Dila, Schmidt oyun firmasının standında yaşıtı bir kız ile yarıştı. İkisine de aynı yapbozdan verdiler, amaç önce tamamlamak. Yarışta şike vardı, kızın abla ve annesi tamamladı yapbozu neredeyse. Ama Dilamız ödül olarak güzel bir yapboz kazandı.

Çocukların çalıştırılmasına karşı olan bir afişle poz verdik.

Zaten bu etkinliğin teması 'Çocuk Hakları' idi.

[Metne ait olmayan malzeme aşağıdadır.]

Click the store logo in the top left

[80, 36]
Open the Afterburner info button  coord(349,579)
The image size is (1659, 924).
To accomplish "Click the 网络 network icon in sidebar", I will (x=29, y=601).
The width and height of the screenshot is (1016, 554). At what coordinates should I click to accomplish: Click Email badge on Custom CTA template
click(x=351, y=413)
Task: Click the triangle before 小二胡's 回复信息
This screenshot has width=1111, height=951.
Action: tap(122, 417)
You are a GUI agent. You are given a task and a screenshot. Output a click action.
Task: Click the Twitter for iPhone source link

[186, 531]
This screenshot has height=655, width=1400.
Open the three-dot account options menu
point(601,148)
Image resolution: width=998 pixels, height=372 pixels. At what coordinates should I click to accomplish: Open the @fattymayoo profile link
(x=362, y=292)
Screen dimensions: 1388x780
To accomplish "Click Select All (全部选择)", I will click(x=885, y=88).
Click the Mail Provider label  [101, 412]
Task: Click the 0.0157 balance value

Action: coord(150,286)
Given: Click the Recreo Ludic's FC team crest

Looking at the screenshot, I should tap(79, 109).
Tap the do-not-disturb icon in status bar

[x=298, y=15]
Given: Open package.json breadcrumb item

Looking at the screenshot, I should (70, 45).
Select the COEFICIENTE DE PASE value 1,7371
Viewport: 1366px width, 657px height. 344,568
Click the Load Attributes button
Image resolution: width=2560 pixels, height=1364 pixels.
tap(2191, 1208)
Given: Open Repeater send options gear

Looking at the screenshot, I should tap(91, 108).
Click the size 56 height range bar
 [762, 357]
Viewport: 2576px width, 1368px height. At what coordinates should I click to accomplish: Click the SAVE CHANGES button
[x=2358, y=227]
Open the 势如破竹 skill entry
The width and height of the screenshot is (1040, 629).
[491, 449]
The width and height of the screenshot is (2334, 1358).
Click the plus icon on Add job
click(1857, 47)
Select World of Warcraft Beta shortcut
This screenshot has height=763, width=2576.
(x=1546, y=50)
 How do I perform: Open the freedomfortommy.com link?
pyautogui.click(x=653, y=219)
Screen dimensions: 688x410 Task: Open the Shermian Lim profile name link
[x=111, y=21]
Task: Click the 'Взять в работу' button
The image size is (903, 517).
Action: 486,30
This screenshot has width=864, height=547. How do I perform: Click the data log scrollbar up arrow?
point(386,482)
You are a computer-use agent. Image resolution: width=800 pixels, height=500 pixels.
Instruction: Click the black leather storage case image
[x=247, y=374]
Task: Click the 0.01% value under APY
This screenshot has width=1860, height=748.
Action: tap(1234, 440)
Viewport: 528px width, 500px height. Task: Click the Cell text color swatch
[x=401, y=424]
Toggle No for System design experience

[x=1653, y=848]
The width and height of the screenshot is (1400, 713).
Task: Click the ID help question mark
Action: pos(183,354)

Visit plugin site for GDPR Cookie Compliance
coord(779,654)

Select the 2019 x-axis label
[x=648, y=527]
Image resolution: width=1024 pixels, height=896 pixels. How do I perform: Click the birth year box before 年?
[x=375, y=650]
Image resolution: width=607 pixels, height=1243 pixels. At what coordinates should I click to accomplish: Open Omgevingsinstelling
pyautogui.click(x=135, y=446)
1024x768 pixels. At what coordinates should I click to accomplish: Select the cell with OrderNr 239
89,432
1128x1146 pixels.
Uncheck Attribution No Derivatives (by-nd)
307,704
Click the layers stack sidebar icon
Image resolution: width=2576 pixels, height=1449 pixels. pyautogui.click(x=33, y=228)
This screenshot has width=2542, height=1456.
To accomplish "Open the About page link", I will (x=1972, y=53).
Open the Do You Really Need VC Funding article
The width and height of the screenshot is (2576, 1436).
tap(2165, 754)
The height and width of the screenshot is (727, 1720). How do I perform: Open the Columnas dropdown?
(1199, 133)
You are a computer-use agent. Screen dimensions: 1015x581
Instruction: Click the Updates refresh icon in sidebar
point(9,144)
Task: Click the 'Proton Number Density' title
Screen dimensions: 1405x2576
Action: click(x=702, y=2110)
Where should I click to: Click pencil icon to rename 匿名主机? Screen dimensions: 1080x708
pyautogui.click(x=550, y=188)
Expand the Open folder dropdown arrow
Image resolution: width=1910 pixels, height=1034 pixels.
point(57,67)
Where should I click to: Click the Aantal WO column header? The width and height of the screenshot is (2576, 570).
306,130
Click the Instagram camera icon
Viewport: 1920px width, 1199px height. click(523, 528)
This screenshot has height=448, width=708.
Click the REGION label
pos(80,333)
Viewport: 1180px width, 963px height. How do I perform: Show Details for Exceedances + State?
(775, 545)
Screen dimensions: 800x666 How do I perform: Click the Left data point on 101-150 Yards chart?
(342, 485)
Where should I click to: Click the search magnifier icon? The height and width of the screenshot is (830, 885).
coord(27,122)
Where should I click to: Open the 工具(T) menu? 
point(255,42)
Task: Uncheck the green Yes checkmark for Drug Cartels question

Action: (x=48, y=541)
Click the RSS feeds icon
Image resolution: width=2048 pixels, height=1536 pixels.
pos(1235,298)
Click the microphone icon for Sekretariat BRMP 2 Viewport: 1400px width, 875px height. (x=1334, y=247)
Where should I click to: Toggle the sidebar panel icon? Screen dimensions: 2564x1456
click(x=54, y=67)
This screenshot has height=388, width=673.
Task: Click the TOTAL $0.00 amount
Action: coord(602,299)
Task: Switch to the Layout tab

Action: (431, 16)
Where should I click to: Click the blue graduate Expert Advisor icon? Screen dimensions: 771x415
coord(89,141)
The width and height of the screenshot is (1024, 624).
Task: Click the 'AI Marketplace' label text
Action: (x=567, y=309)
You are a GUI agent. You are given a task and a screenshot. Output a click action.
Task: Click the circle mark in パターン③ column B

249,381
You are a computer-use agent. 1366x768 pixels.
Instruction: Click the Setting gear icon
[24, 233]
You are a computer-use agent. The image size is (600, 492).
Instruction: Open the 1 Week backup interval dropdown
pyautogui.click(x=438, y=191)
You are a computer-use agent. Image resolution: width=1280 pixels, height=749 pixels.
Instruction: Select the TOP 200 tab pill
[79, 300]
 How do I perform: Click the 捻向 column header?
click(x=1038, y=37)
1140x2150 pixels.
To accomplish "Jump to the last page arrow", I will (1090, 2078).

Etkinlikte büyük bir alanı da
organik ürünlerin tanıtıldığı standlar
kaplıyordu.




















XXL Donut da böyle oluyormuş!







Eve gelince hemen mutfağa girdim, bir yandan da sofrayı hazırladım. Dila da bana sofra kurmada yardımcı oldu.

17 Eylül 2008 Çarşamba

Danke Schön Etmek



Dila anaokuluna başlayalı tam 1 yıl oldu ama bu 1 yılın 4 ayını Türkiye'de geçirdik. Bu yüzden olsa gerek henüz Almanca konuşmaya başlamadı. Ama günlük konuşmalarımızda arada almanca kelimeleri kullanabiliyor. Bunlardan birini bugün yaşadım ve çok hoşuma gitti.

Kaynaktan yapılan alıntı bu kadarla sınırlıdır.